L'inscription fait état d'une défaite arabe. En revanche, on peut penser que les Arabes ont présenté l'affaire comme une victoire. Comment ont-ils résisté ? Certainement pas par la force des armes, mais en empoisonnant les puits, c'est possible. Le harcèlement à l'aide de frondes a peut-être accompagné l'armée yéménite dans sa retraite.
II. Le récit de Tabari. https://histoireislamique.wordpress.com/2015/01/25/des-himyarites-lannee-de-lelephant-au-sassanides-au-yemen-par-al-tabari/ CHAPITRE XXXIX. HISTOIRE DE L’EXPÉDITION D’ABRABA CONTRE LA KA’BA.
Tabari est un historien chroniqueur exégète, musulman de tradition sunnite, qui a écrit ses principaux ouvrages à Bagdad, en arabe, sa principale oeuvre étant le chronique dite de Tabari. L'intérêt de cette chronique - vers l'an 900 - est la relative fiabilité de l'auteur qui semble avoir disposé de documents proches des événements qu'il relate.

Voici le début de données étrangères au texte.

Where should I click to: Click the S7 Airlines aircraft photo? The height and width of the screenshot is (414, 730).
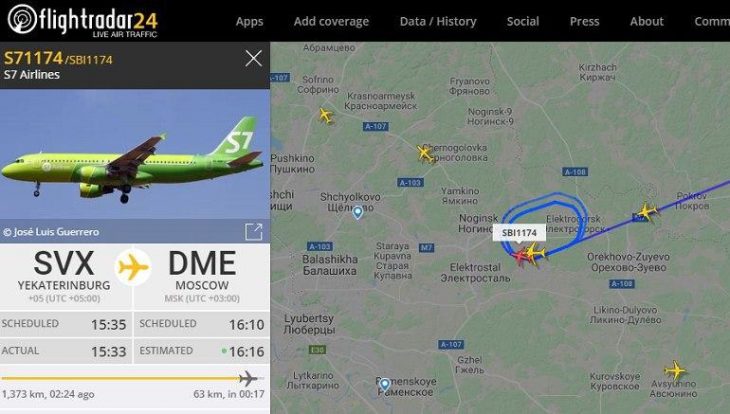(135, 154)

Il précise que Mahomet naquit la même année où Abraha amena une armée pour détruire la Kaaba, soit en 550 comme je l'ai expliqué dans un précédent article. Cette armée "aurait été" accompagnée d'éléphants, notamment d'un éléphant dénommé Mah moud particulièrement impressionnant. Le motif de la guerre "aurait été" qu'un Mecquois était venu souiller l'église chrétienne qu'Abraha avait érigée au Yémen. Celui-ci avait donc décidé, en rétorsion, de détruire la Kaaba qui était remplie d'idoles polythéistes. Cette expédition est conforme, comme je l'ai dit, à la volonté de l'empereur Justinien d'étendre le pouvoir de son église nicéenne sur une Arabie encore majoritairement idolâtre.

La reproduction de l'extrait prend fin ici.